▶ _Your assignment_
Go through the listing below and return each line that includes "Filter".

Data supplied: Begin

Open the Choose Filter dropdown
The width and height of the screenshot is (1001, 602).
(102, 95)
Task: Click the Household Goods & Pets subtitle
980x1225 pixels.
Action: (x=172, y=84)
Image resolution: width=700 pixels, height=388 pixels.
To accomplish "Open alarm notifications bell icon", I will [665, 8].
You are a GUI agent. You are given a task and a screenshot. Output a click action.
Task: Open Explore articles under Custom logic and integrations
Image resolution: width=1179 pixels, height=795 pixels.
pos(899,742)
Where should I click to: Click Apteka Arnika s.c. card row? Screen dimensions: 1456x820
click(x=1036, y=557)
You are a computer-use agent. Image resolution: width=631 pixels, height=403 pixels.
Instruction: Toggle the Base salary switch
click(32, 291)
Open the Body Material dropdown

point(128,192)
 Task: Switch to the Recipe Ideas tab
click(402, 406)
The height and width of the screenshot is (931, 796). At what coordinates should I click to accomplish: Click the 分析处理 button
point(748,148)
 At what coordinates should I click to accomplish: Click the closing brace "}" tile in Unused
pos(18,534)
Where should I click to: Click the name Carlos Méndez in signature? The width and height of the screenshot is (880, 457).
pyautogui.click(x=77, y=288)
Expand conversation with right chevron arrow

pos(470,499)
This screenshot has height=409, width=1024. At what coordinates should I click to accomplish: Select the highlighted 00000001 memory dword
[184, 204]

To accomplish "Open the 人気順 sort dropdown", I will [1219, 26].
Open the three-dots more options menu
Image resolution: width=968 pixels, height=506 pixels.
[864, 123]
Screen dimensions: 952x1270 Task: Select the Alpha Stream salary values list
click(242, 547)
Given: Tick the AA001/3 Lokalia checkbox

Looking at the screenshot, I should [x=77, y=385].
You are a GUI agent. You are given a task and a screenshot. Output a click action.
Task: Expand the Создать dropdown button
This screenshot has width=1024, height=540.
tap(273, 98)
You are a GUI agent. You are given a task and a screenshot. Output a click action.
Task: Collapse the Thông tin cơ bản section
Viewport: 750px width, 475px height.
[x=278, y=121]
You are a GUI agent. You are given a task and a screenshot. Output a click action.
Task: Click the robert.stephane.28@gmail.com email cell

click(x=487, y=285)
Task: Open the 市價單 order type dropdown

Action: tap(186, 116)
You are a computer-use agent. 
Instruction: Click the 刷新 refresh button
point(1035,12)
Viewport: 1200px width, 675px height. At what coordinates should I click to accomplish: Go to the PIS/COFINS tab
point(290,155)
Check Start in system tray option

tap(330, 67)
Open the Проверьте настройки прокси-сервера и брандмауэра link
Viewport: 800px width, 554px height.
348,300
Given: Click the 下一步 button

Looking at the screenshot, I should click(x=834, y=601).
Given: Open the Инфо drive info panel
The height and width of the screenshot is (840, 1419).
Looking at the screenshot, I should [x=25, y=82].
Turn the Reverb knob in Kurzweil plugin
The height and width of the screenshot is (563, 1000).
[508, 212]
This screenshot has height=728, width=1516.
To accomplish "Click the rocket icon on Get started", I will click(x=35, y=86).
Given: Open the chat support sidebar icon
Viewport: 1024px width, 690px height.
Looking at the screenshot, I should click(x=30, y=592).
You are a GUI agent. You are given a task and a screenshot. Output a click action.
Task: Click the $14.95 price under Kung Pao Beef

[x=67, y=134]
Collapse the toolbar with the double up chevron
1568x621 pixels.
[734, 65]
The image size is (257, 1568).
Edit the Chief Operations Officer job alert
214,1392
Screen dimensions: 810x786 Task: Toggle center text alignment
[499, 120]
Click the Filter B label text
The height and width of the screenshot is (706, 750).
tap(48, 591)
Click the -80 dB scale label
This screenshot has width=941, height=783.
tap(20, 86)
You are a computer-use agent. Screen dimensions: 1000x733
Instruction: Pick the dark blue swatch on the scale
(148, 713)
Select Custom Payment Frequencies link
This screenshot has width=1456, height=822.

Data supplied: End

▶ _Solution below_
Open the Choose Filter dropdown
Click the Filter B label text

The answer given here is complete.